WHAT YOU HAVE TO DO: Reproduce the data below with every occurrence of "icon" exchanged for "symbol", leaving everything else unchanged.

* START GIVEN DATA *

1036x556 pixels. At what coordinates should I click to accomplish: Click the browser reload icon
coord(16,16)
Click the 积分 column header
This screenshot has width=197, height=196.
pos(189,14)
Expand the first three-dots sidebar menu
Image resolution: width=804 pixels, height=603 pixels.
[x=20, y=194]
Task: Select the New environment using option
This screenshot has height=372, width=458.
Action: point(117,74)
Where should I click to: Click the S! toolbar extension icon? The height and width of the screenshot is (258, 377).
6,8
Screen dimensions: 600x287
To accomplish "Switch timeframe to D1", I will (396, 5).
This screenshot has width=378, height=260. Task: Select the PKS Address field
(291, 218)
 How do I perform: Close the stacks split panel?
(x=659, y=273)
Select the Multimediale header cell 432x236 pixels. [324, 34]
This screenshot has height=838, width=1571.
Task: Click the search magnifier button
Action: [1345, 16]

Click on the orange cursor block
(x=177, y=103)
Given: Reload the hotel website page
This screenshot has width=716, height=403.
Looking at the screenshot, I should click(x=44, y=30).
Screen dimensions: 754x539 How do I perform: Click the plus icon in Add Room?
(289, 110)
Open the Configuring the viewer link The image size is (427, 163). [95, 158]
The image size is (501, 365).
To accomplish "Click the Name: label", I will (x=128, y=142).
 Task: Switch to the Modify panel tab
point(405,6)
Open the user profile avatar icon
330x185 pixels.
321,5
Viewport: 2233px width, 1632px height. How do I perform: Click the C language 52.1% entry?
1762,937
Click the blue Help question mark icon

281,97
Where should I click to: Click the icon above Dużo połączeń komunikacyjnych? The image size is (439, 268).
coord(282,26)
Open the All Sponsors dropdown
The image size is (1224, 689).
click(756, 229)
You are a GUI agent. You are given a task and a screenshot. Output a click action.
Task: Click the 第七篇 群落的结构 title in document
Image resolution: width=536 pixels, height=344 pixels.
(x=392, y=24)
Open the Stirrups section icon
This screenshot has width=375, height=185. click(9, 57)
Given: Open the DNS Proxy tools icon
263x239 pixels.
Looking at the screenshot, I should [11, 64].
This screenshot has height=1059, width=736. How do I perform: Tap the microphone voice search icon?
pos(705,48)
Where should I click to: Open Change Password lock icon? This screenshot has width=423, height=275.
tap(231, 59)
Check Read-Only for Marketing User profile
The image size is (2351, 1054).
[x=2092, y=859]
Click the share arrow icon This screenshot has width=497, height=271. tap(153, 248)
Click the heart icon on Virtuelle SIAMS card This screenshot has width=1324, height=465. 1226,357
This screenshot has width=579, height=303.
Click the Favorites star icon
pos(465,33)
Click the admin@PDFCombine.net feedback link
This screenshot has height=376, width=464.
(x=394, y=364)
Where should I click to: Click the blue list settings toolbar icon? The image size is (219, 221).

* END GIVEN DATA *

SOLUTION:
1036x556 pixels. At what coordinates should I click to accomplish: Click the browser reload symbol
coord(16,16)
Click the 积分 column header
This screenshot has width=197, height=196.
pos(189,14)
Expand the first three-dots sidebar menu
Image resolution: width=804 pixels, height=603 pixels.
[x=20, y=194]
Task: Select the New environment using option
This screenshot has height=372, width=458.
Action: point(117,74)
Where should I click to: Click the S! toolbar extension symbol? The height and width of the screenshot is (258, 377).
6,8
Screen dimensions: 600x287
To accomplish "Switch timeframe to D1", I will (396, 5).
This screenshot has width=378, height=260. Task: Select the PKS Address field
(291, 218)
 How do I perform: Close the stacks split panel?
(x=659, y=273)
Select the Multimediale header cell 432x236 pixels. [324, 34]
This screenshot has height=838, width=1571.
Task: Click the search magnifier button
Action: [1345, 16]

Click on the orange cursor block
(x=177, y=103)
Given: Reload the hotel website page
This screenshot has width=716, height=403.
Looking at the screenshot, I should click(x=44, y=30).
Screen dimensions: 754x539 How do I perform: Click the plus symbol in Add Room?
(289, 110)
Open the Configuring the viewer link The image size is (427, 163). [95, 158]
The image size is (501, 365).
To accomplish "Click the Name: label", I will (x=128, y=142).
 Task: Switch to the Modify panel tab
point(405,6)
Open the user profile avatar symbol
330x185 pixels.
321,5
Viewport: 2233px width, 1632px height. How do I perform: Click the C language 52.1% entry?
1762,937
Click the blue Help question mark symbol

281,97
Where should I click to: Click the symbol above Dużo połączeń komunikacyjnych? The image size is (439, 268).
coord(282,26)
Open the All Sponsors dropdown
The image size is (1224, 689).
click(756, 229)
You are a GUI agent. You are given a task and a screenshot. Output a click action.
Task: Click the 第七篇 群落的结构 title in document
Image resolution: width=536 pixels, height=344 pixels.
(x=392, y=24)
Open the Stirrups section symbol
This screenshot has width=375, height=185. click(9, 57)
Given: Open the DNS Proxy tools symbol
263x239 pixels.
Looking at the screenshot, I should [11, 64].
This screenshot has height=1059, width=736. How do I perform: Tap the microphone voice search symbol?
pos(705,48)
Where should I click to: Open Change Password lock symbol? This screenshot has width=423, height=275.
tap(231, 59)
Check Read-Only for Marketing User profile
The image size is (2351, 1054).
[x=2092, y=859]
Click the share arrow symbol This screenshot has width=497, height=271. tap(153, 248)
Click the heart symbol on Virtuelle SIAMS card This screenshot has width=1324, height=465. 1226,357
This screenshot has width=579, height=303.
Click the Favorites star symbol
pos(465,33)
Click the admin@PDFCombine.net feedback link
This screenshot has height=376, width=464.
(x=394, y=364)
Where should I click to: Click the blue list settings toolbar symbol? The image size is (219, 221).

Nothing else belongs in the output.